The other provision Section 505A, the committee states:
Whoever, intentionally, on the grounds of religion, race, caste or community, sex, gender, sexual orientation, place of birth, residence, language, disability or tribe, uses any means of communication to communicate:
(a) highly disparaging, indecent, abusive, inflammatory, false’ or grossly offensive information with the intention to cause fear of injury or alarm; or
(b) gravely threatening or derogatory information with the intent to provoke the use of unlawful violence, against any person or group of persons, shall be punished with imprisonment for a term which may extend to one year and with fine up to Rs 5000, or both.
Besides the Viswanathan committee report, the MHA has asked the Law Commission to include recommendations made by in its own Report No. 267 (March 2017) on hate speech and the MP Bezbaruah committee to present a “comprehensive draft law.”
To the uninitiated, the Bezbaruah committee was set up in February 2014 after the brutal murder of Arunachal student Nido Tania in the national capital. You can read the Law Commission’s Report No. 267 here.
Meanwhile, the Bezbaruah committee had recommended tougher laws against racial discrimination with the proposed amended Section 153C of the IPC (promoting or attempting to promote acts prejudicial to human dignity) punishable by five-year imprisonment or a fine or both. The second amendment it proposed was Section 509A (word, gesture or act intended to insult members of a particular race) which is punishable by a three-year jail stint or fine or both.
Once the Law Commission submits its final proposal, State governments are expected to send their views on the subject since these proposed amendments fall under what is known as the Concurrent List. The path of formulating a clear and unambiguous law on online hate speech is a long and onerous one, but better clarity on the subject could do wonders for Indian democracy.
Union Minister of Information and Broadcasting Smriti Irani, meanwhile, announced that the Centre is working on a draft “code of conduct” and possibly legislation for media agencies to follow in the online news and opinion space. Responding to a question about the potential role of the state in curb hate speech on social media, she said that it would be “incumbent upon [media] agencies” to follow this “code of conduct.”

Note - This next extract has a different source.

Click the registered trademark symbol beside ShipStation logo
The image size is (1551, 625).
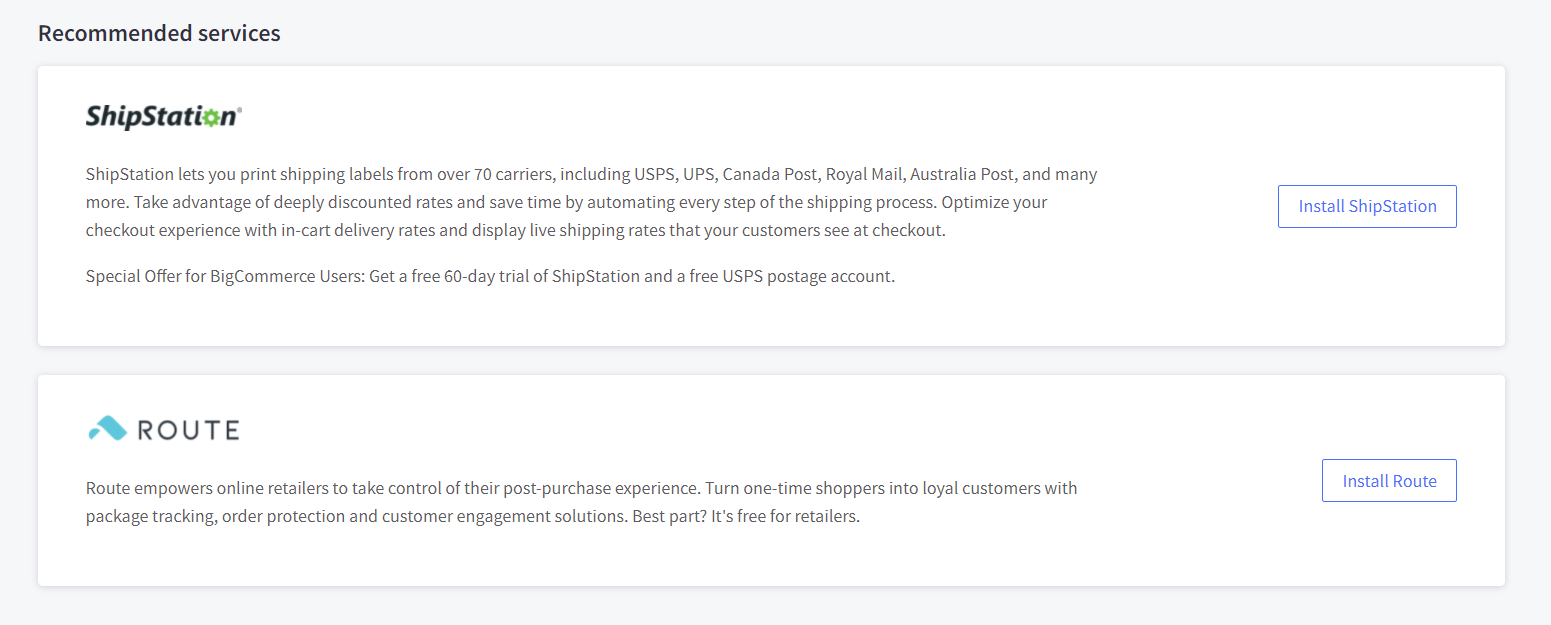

There aren’t any concrete proposals available in the public domain as of now, but one could discern the spirit of the minister’s proposals.
“Instead of saying that you are a troll monitor, one can say that agencies that want to be a part of news, and factually want to give, let’s say, not only—because news today is also very invested with views, it is not devoid of views—and that is a very fine line that certain journalists or mediapersons tend to cross—so it is now incumbent upon the consumer to have knowledge of what is pure information or what comes over as opinion, and that is, like I said, something that the ministry is considering in terms of putting it in those words which now reflect on broadcasting and advertorials—having a similar line of ethics and a code of conduct in a free society that is incumbent upon the agencies to abide by,” the minister said at a private gathering.
In isolation, this seems like a reasonable proposal. However, there minister seems to be conflating trolling/fake news vis-à-vis news dipped with views. Has the formal news industry become an extension of social media? Some would agree with this proposition, but others would not.
Key stakeholders in this domain, including the government, need to answer this question first before legislating regulation. Ideally, the ruling government should step out of its role as media regulator. Most mature democracies possess a media regulator, whose independence is enshrined in law.